··· ITEMS ···
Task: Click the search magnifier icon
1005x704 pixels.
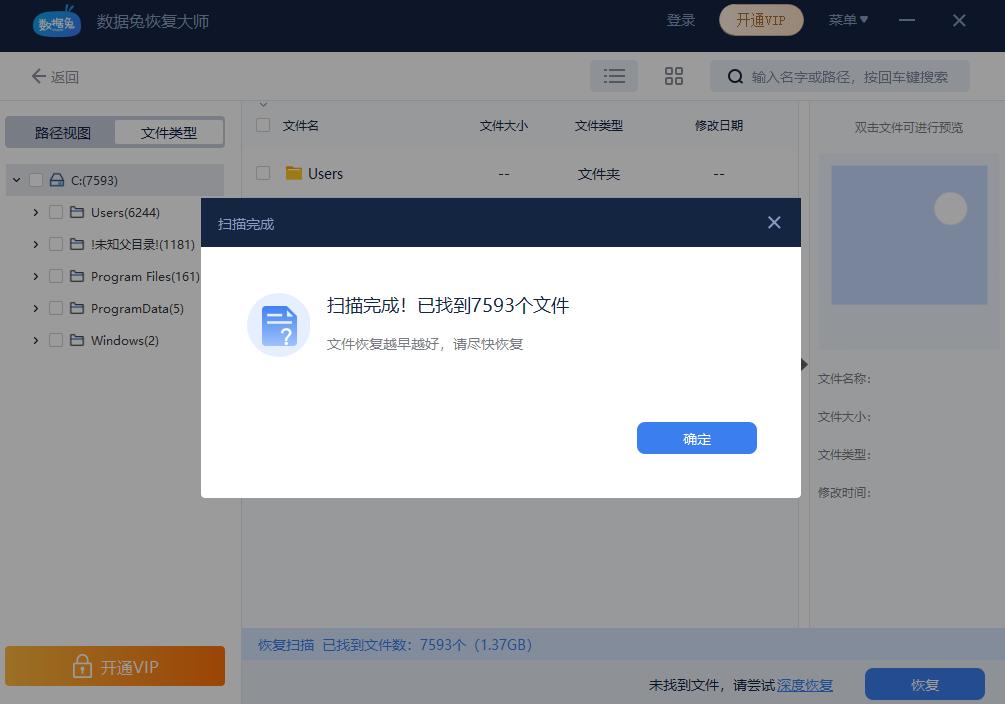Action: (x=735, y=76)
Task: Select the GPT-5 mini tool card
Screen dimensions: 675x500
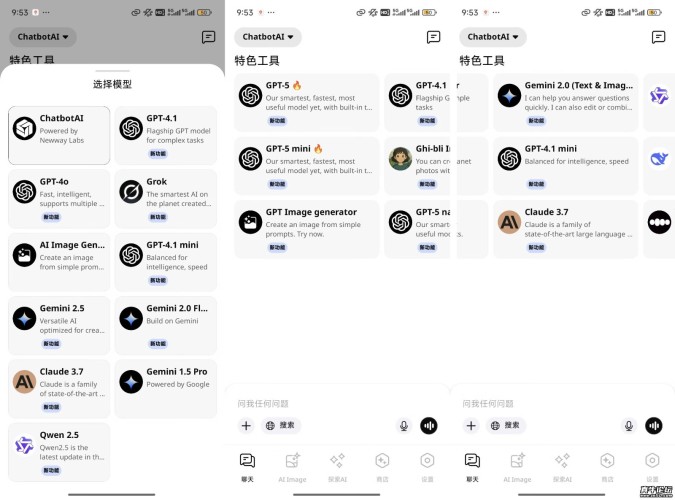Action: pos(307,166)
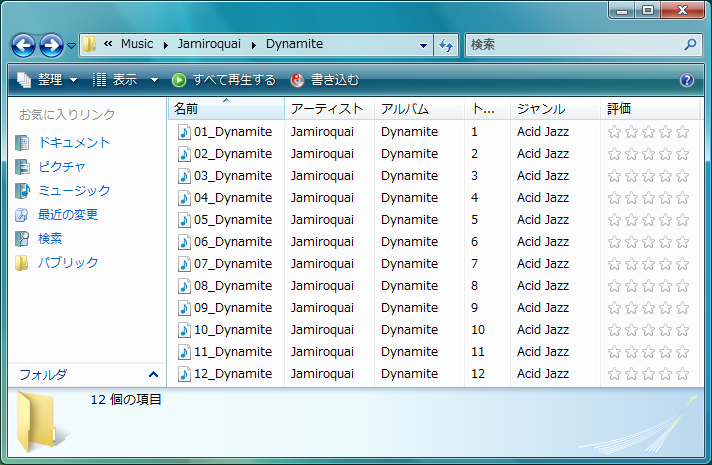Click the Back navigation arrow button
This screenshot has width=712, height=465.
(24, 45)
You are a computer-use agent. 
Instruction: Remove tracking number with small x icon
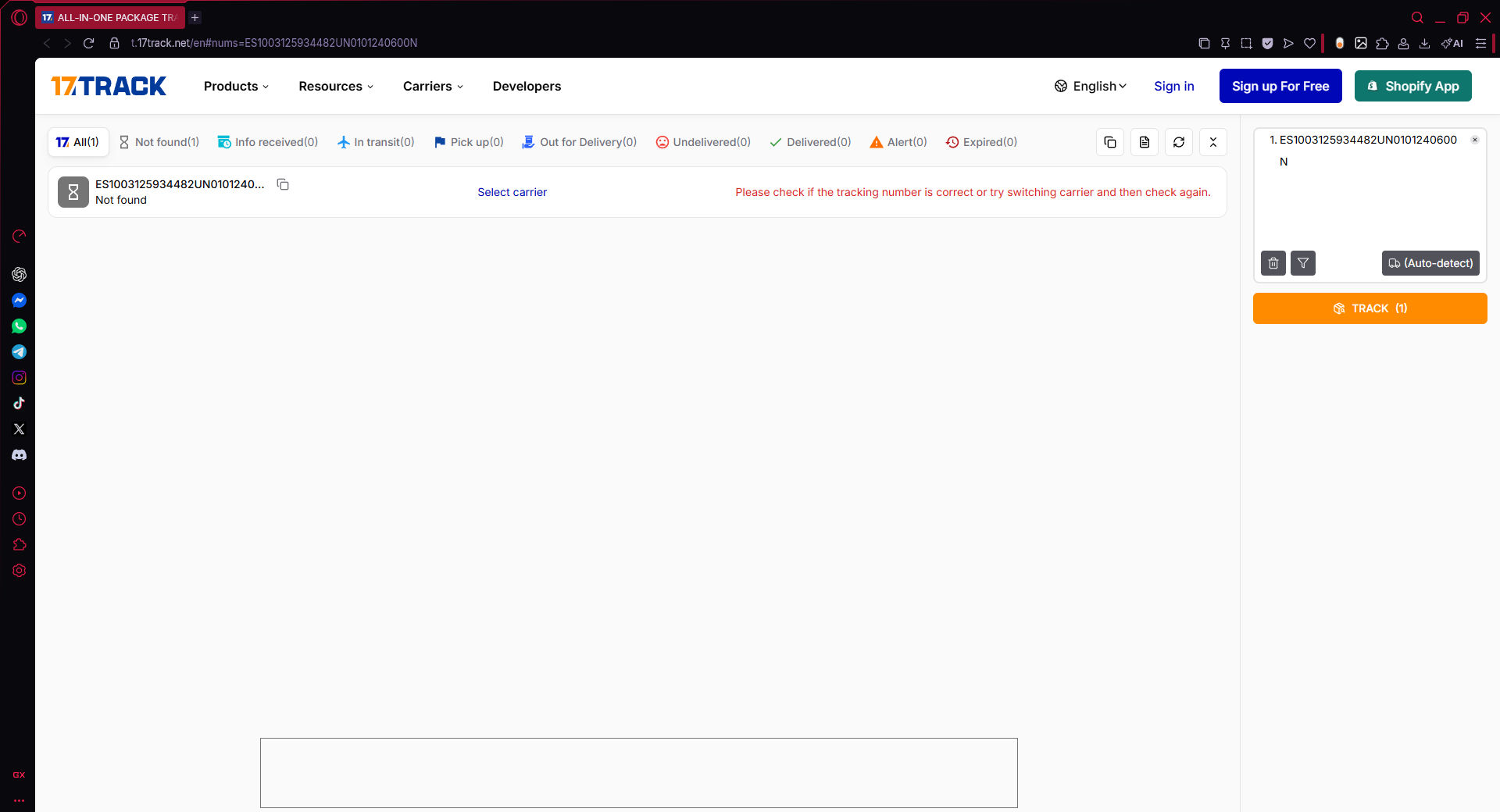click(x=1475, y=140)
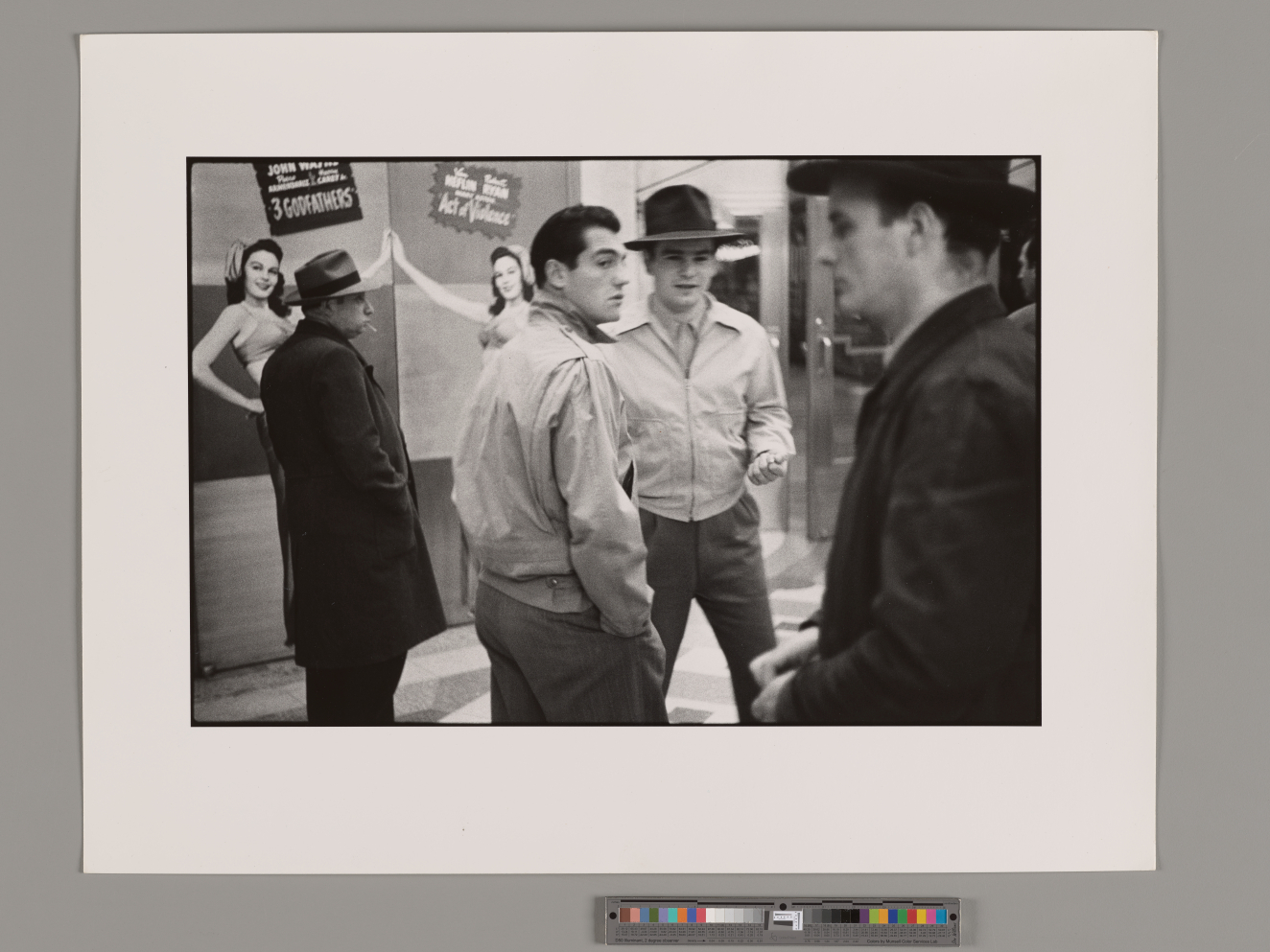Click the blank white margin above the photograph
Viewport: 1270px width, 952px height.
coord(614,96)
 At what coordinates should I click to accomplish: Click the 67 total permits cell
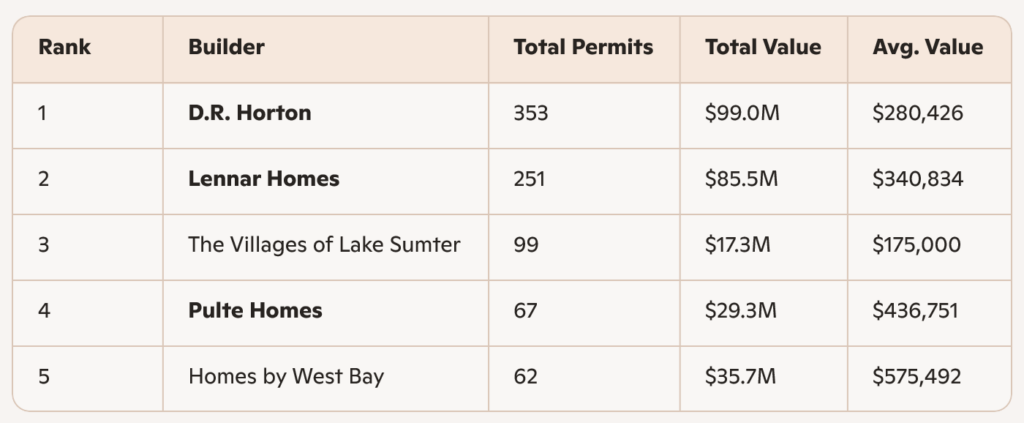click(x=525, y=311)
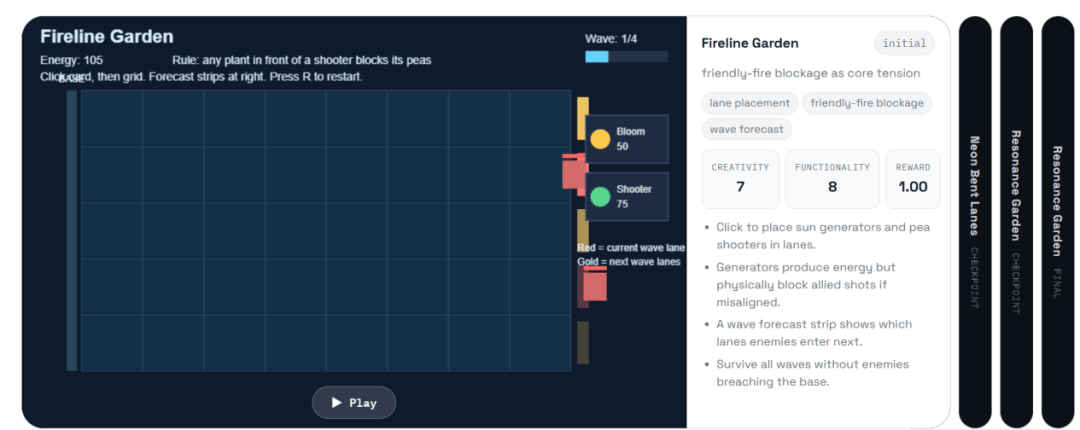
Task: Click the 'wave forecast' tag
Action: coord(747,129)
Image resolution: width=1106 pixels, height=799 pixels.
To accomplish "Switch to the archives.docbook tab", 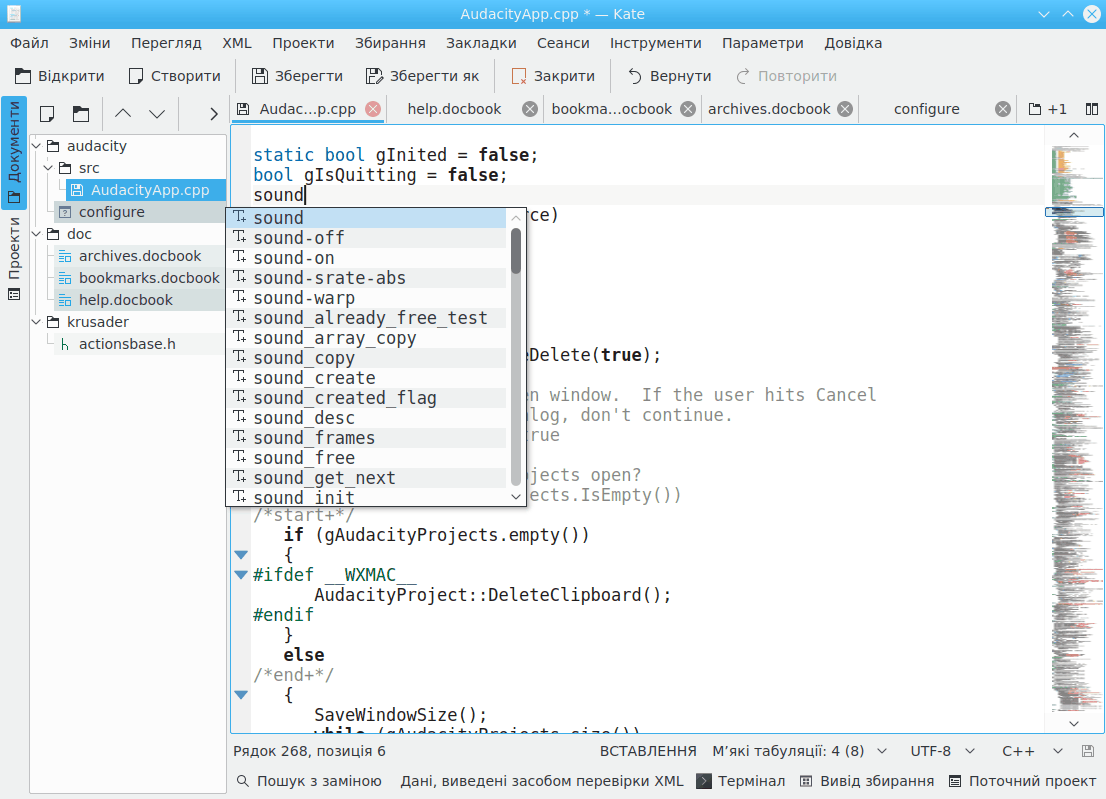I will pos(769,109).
···
=== EXERCISE BRIEF ===
List each line of the items above that contains the string "height", matching case exactly.

=== RESPONSE TO THE TASK ===
This screenshot has width=712, height=465.
Viewport: 1270px width, 952px height.
Image resolution: width=1106 pixels, height=799 pixels.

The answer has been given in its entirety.